Icterus, severe anemia, leukocytosis, and hemoglobinuria are often present (Kelsch and Kiener). The pulse is extremely small and weak. The adynamia occurs most frequently in persons who have become severely anemic on account of preceding malarial disease. This form, therefore, is most commonly observed late in the fever period; in other words, in the months of September and October. The symptom complex is ordinarily annexed to that previously described for typhoid pernicious, and may last several days and then gradually give way to a long convalescence. If a renewal of the fever occurs during the adynamia, it aggravates the prognosis (Kelsch and Kiener).
In the following we present a case of Kelsch and Kiener's, which shows to what degree of anemia this condition may advance:
B., soldier in the Third Zouaves. Had two years' service in Algeria. Acquired intermittent fever after returning, in August, 1874, from a detachment in the forest, near Jemmapes. The fever, first tertian, then quotidian, finally irregular, resisted treatment; the patient was, therefore, removed on September 27 to the hospital at Philippeville. He left the hospital on October 26 in a very anemic condition after receiving permission to return to France to recuperate. Before going on board, homeward bound, he had, on August 29, a severe attack, beginning with fainting, and from this he fell into a half comatose condition. This was still continuing when he was brought to the hospital on October 30.

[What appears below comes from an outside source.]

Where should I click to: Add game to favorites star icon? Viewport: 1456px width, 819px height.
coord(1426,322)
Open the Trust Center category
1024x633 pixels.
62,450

On admission: Stupor; no answers could be gotten to questions. Patient stared vacantly before him, mumbling to himself, and repeating always the same word. The face was expressionless, extremely pale, grayish or somewhat yellowish. The spleen was enlarged. Quinin sulphate, 1.0.

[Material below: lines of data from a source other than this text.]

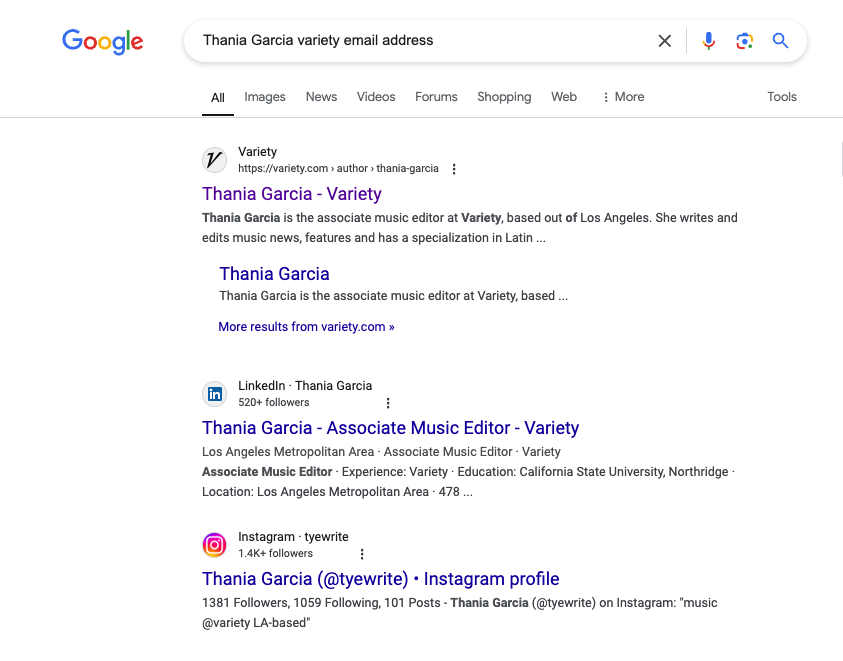This screenshot has width=843, height=661.
Task: Click More results from variety.com
Action: (x=306, y=327)
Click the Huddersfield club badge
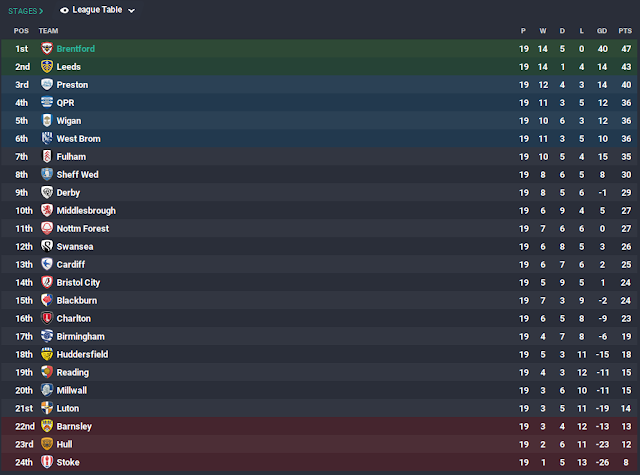The image size is (640, 475). 47,354
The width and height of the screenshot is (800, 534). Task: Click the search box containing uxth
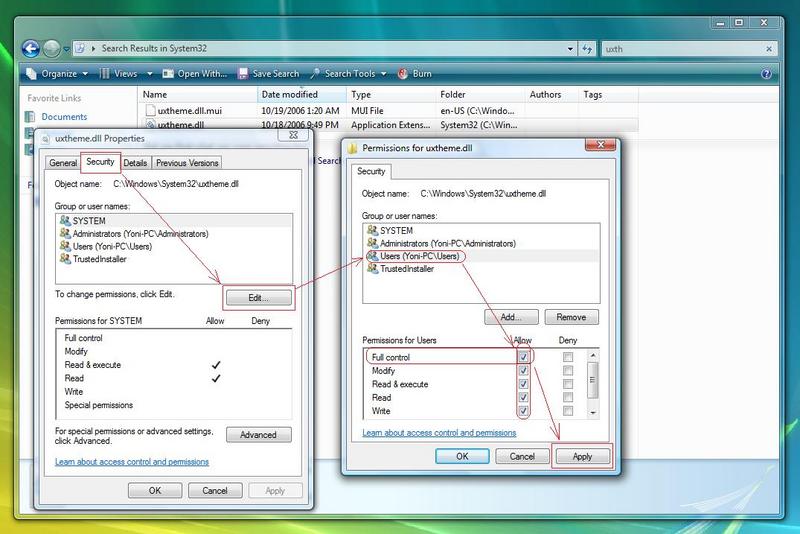[680, 47]
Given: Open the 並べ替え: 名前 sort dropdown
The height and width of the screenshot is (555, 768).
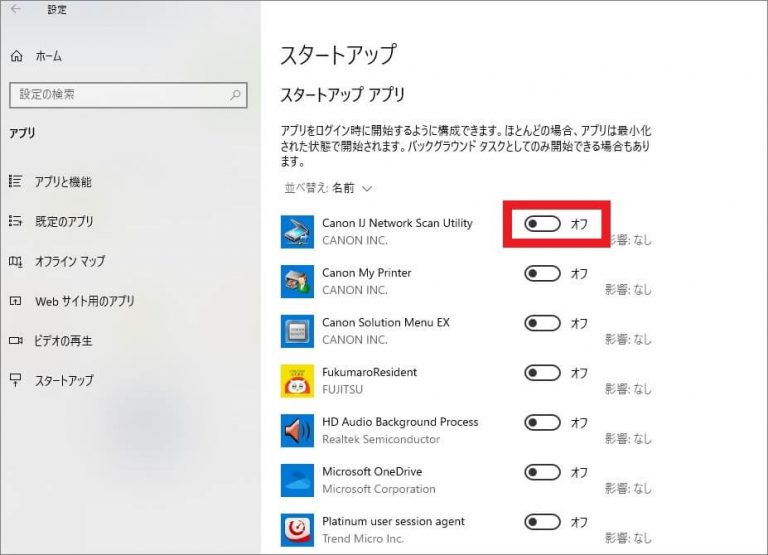Looking at the screenshot, I should click(x=328, y=188).
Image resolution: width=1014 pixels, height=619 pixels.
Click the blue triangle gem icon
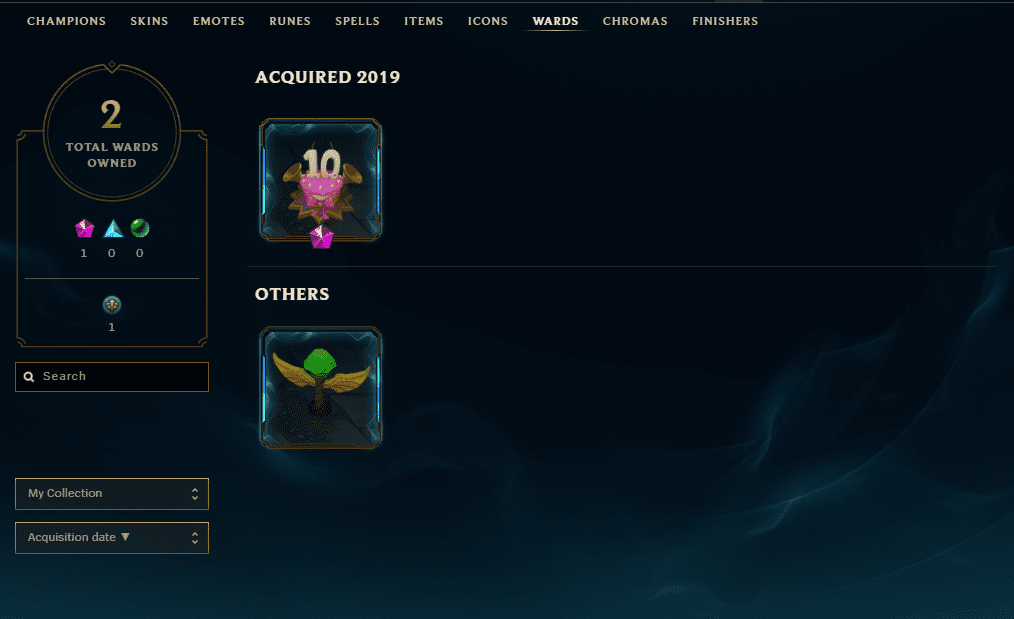coord(113,228)
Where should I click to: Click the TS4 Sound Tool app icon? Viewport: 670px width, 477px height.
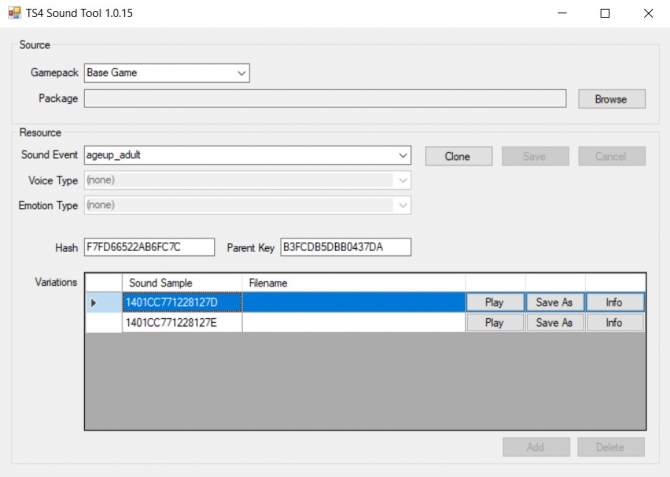pyautogui.click(x=13, y=13)
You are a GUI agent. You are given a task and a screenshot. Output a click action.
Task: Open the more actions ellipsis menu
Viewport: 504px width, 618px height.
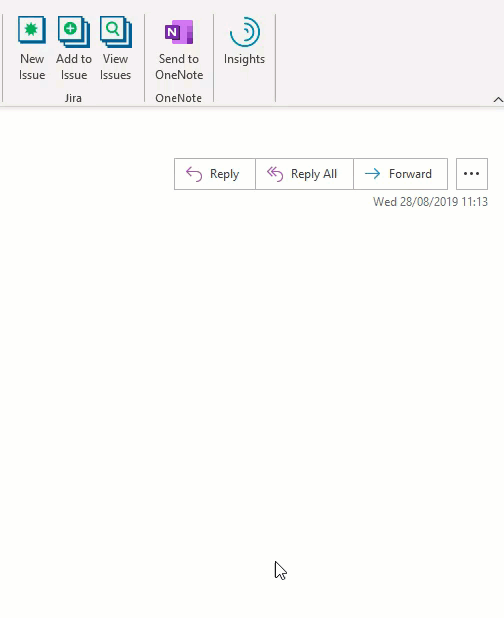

October 31: Stupor less marked, yet continued severe adynamia. During the night, involuntary passage of urine. Temperature, 38.2°. Blood examination: Erythrocytes, 1,090,400; leukocytes, 2585. In the microscopic field, a few melaniferous leukocytes.*
November 1: Patient has again fallen into a half comatose condition; does not answer when spoken to. The look is vacant, the eyes wide open. Occasionally an idiotic laugh. Involuntary urination. No stool. Temperature, morning, 38°; pulse, 100 and weak. Evening, 37.2°; pulse, 84. Blood examination: Erythrocytes, 931,540; leukocytes, 1980; a few pigmented cells.
* Malarial parasites had not been discovered.
November 2: Patient slept during the night. The sensorium is more active, the patient answering, though slowly. The memory is cloudy; the expression of the face is that of a lost, feeble minded character. The tongue is pale and moist. No stool; involuntary urination. Temperature, morning, 35.8°; pulse, 84; evening, 36°. Blood examination: Erythrocytes, 779,260; leukocytes, 3290; no pigment found.
November 3: Remarkable improvement; the memory has returned, and the patient is able to give information as to the beginning of the disease. Voluntary urination; the urine concentrated, but contains no albumin. Weakness marked, color of the face cachectic, continued hypothermia. Blood examination: Erythrocytes, 668,714; leukocytes, 2820; no pigment.
The following days gradual improvement. Patient gained constantly in strength. The temperature varied between 35.6° and 38.8°.
From November 8 the blood finding improved: Erythrocytes, 1,022,438; leukocytes, 2350; here and there a melaniferous cell.
November 13: Blood examination: Erythrocytes, 1,610,502; leukocytes, 3055. Slow convalescence.
As already mentioned, Kelsch and Kiener had in the adynamic forms a mortality of 25 per cent.
Death takes place in the hypothermic collapse, with an outbreak of sweating, in a faint with coma, or in convulsions.
Convalescence is usually protracted and tedious. The edema of the legs may continue a long time as a result of the anemia and heart weakness. Moreover, thromboses and gangrene are sometimes seen.